Johnson & Johnson (JNJ) eclipsed analysts’ average estimate by 11 cents per share on an adjusted basis, thanks to a 9.1% increase in revenue. The company said the emerging markets of Brazil, Russia, China and India (BRIC) were vital to that performance: “Overall we had about 10% growth on an annual basis so far in BRIC, and we’ll expect that to continue into the future as well.”

Nike (NKE) beat estimates on both the top- and bottom lines by comfortable margins last quarter, helped by strong revenue growth in emerging markets. That’s a critical reversal from the weakness in China it saw last year. From Nike: “Emerging markets … delivered exceptional Q4 results, with revenue up 25%. These results were very well balanced, with double-digit growth in almost every territory and increased revenues in nearly every key category.”

McCormick & Co. (MKC) is more dependent on emerging markets than ever. Earnings beat estimates even as revenue fell short of target, hurt by declining sales in the Americas. Fortunately, the Asia-Pacific region came to the rescue: “Our base consumer business in China also achieved double-digit growth this period … China’s on track to be our second largest country this year in terms of annual sales.”

General Mills (GIS) actually missed analysts expectation by a wide margin, hurt by a 3% drop in revenue.
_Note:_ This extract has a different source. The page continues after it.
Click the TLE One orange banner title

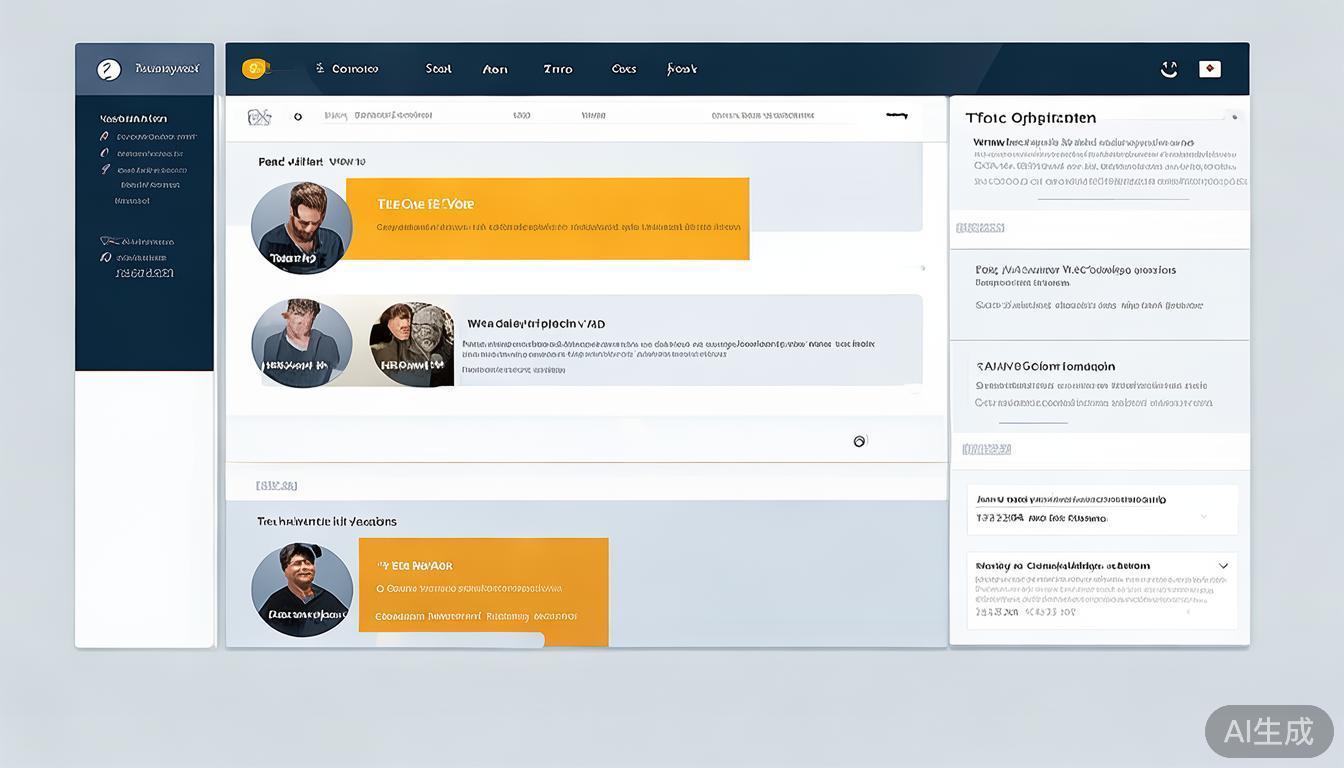[426, 204]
But that’s because packaged food companies are suffering from lower demand in the U.S. In the case of GIS, revenue is under pressure from lower sales of key brands like Betty Crocker, Cheerios and Pillsbury. China, however, remains healthy. As GIS noted: “In the Asia-Pacific region, constant currency sales grew 9% to exceed $980 million driven by another year of double-digit growth in Greater China.”

As of this writing, Dan Burrows did not hold a position in any of the aforementioned securities.